● **SELECTED TEXT**:
Hive Hive
Sign in

feat(infra): cluster-managed vm-image-builder fleet

GitHub issue · Closed

Metadata
Source
tuist/tuist #10825
Updated
Jun 24, 2026
Domains
Compute
Details

Summary

Move the bare-metal vm-image-builder fleet from one-off hand-bootstrapping into the same CAPI-managed lifecycle the rest of the macOS fleet already uses. Scale with kubectl scale machinedeployment (or helm upgrade --set buildersFleet.replicas=N) instead of ordering a Mac mini + running a bespoke command per host.

Builder hosts register as regular Kubernetes Nodes via tart-kubelet — identical to the existing macosFleet (xcresult-processor) and runnersFleet (customer-runner) hosts — but no Pod selects on tuist.dev/fleet=<buildersFleet>, so tart-kubelet stays idle. On top of the standard Node bootstrap, the reconciler installs an additional LaunchAgent: a GitHub Actions self-hosted runner agent that picks up image-bake workflow jobs and runs packer build directly against the host’s own Tart daemon.

Why a builder host can’t be a Pod: Apple Silicon Virtualization.framework refuses to nest macOS guests inside macOS guests, so Packer’s tart run from inside a macOS Pod-VM fails. The agent has to live on bare-metal Tart, with kubelet idle. But the host can still be a Node — we just get drift reconciliation, observability via kubectl get nodes, and the existing EnsureRealGUISession preflight tart-kubelet does on every VM start, for free.

What changed

  • ScalewayAppleSiliconMachineSpec.GHActionsRunner — new optional sub-spec on the existing CR. Carries the runner org / labels / version + the name of a K8s Secret holding GitHub App credentials. Pure Node hosts leave the sub-spec nil and behave as before — additive change, no breaking surface.
  • internal/runner/ package + Resolver interface — the seam between the CR’s declared GHActionsRunner spec and a runtime-ready bootstrap.GHActionsRunnerConfig with a fresh registration token. The Scaleway machine reconciler depends only on the interface; the production-wired *GitHubAppResolver reads a three-field K8s Secret (app-id, installation-id, PEM private-key) and exchanges those long-lived credentials for a short-lived registration token via the public GitHub API (JWT → installation token → registration token). PAT / GitLab / Forgejo equivalents are new structs implementing the same interface, no edits to the Machine controller.
  • internal/githubapp/ package — stdlib-only RS256 JWT signing + the two-step GitHub API exchange. Accepts both PKCS#1 and PKCS#8 PEM private keys so operators don’t have to know which format their tooling produced.

● **Rows on where targets appear**:

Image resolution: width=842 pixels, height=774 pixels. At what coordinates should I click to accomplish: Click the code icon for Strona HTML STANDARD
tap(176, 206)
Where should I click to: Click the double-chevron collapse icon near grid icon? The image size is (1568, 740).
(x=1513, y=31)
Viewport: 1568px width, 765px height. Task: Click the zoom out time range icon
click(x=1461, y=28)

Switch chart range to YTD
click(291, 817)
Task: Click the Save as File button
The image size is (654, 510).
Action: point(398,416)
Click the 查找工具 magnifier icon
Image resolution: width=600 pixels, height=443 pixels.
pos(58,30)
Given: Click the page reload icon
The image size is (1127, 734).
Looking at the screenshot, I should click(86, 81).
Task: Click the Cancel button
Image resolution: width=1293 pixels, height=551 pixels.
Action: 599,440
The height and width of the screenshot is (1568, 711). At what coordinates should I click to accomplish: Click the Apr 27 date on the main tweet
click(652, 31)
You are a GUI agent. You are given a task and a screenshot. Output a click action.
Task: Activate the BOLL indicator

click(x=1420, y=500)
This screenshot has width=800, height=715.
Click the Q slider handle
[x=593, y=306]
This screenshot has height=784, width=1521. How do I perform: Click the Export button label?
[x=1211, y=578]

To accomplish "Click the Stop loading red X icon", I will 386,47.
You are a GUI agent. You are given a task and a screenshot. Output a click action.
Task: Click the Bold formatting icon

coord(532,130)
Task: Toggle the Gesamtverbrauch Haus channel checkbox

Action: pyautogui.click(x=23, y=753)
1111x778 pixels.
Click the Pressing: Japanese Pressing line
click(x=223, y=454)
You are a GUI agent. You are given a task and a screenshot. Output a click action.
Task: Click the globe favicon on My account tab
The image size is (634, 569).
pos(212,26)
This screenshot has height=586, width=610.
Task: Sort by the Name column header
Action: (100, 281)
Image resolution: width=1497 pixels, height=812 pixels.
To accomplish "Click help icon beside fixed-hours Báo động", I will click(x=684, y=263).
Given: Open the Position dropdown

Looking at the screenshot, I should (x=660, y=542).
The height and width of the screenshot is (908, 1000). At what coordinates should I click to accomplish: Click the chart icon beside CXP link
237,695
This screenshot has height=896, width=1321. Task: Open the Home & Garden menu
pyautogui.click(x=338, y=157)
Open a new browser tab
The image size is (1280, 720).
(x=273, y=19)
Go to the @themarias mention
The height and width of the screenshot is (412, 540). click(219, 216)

● **REQUIRED ACTIONS**:
A. Summarize the builder fleet issue in three sentences.
B. Quote the stretch of the builder fleet issue from "What changed" through "no breaking surface.".
This data comes from a different source than the builder fleet issue.

● **OUTPUTS BY TASK**:
A. The issue moves the bare-metal vm-image-builder fleet into the same CAPI-managed lifecycle as the rest of the macOS fleet, so it scales with kubectl or helm instead of ordering a Mac mini and running a bespoke command per host. Builder hosts register as Kubernetes Nodes via tart-kubelet, which stays idle, while an added LaunchAgent runs a GitHub Actions self-hosted runner that picks up image-bake jobs and runs packer build against the host's own Tart daemon. The hosts cannot be Pods because Apple Silicon Virtualization.framework refuses to nest macOS guests inside macOS guests.

B.
What changed

  • ScalewayAppleSiliconMachineSpec.GHActionsRunner — new optional sub-spec on the existing CR. Carries the runner org / labels / version + the name of a K8s Secret holding GitHub App credentials. Pure Node hosts leave the sub-spec nil and behave as before — additive change, no breaking surface.